The part nobody sees before the first fix.


Every project starts with a full audit, part manual, part AI-assisted. We run the site through Claude first to get an initial pass on what's wrong, then go through it manually ourselves, and the process changes depending on the platform.


On Webflow, we go page by page checking SEO settings and overall site configuration.

On WordPress, plugins handle some of the technical checks automatically, so we focus more on text hierarchy and page structure.

On Framer, this is newer ground for us, and one of the first deep audits we're planning to run is on our own site, just to see what we'd flag if a client handed it to us.


But some parts of the audit don't change no matter the platform. We look at how heavy the images are and whether they're slowing the page down. We check load times page by page to find exactly what's dragging them out.

Once we know what's wrong, we fix it page by page.


Every page gets a focus keyword, something specific it's actually meant to rank for, instead of competing with every other page on the site for the same term. The title tag gets rewritten to describe what the page is, not just name it.


The meta description gets rewritten too, this time to make someone want to click, not just to fill a field that would otherwise show up empty.


Even the images get renamed, because what they're called matters just as much as what they show, both to search engines and to AI models reading the page.

Underneath all of it: the technical layer.


We make sure every Google tool connected to the site, Analytics, Search Console, Tags, My Business, actually matches what's live on the site, because Google can't rank a site properly when the data doesn't line up.


We build a full sitemap so nothing gets missed, turn on nofollow for external links so future partnerships never quietly leak authority, add a 404 monitor so broken paths get caught, set up redirects so nobody hits a dead end, and add schema markup so any system reading the site, human or AI, understands exactly what it is and who it's for.


Google Search Console verified.
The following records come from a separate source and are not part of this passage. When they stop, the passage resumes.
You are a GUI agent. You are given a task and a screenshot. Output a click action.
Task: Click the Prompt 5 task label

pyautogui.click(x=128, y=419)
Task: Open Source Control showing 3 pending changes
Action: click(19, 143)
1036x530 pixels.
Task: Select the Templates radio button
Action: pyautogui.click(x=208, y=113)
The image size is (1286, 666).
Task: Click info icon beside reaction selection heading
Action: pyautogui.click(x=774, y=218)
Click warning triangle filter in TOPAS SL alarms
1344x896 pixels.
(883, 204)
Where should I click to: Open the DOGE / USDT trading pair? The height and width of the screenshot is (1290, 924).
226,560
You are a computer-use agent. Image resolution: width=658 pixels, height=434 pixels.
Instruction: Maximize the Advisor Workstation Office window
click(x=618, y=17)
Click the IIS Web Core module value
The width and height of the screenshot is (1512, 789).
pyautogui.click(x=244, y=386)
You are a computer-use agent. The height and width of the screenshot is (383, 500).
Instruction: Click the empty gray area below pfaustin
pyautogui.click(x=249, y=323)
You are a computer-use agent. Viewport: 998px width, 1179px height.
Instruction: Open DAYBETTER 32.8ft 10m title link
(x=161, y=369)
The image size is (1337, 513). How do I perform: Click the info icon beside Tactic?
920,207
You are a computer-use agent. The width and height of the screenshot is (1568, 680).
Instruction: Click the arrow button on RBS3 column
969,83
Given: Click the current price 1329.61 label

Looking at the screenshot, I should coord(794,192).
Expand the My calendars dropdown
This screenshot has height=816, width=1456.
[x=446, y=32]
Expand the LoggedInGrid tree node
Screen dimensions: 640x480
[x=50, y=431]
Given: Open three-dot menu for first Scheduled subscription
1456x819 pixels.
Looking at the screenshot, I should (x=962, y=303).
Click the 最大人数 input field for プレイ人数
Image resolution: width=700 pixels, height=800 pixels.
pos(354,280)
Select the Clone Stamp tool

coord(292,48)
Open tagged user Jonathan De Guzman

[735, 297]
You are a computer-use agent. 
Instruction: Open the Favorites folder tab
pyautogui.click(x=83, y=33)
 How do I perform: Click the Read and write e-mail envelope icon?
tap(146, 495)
Google Business registered. Every page visible, measurable, crawlable, and built to actually rank.

Here's what that looked like.


We ran this exact process for a client whose site wasn't showing up on Google.


Look at what happened the week we went in. The line stays flat until June 21st, then it doesn't. New users go from single digits to over 80 in a matter of days. That jump isn't traffic that showed up on its own. It's what happens when a site stops being invisible.


The client's goal was simple: show up in Switzerland. And that's exactly what happened.

Switzerland accounts for the vast majority of active users, 248 out of the total, the clear result of the site now ranking where it actually matters. The other countries on the list, France, the United States, Spain, India, are smaller numbers, incidental traffic, likely from ads or shared links, not the target.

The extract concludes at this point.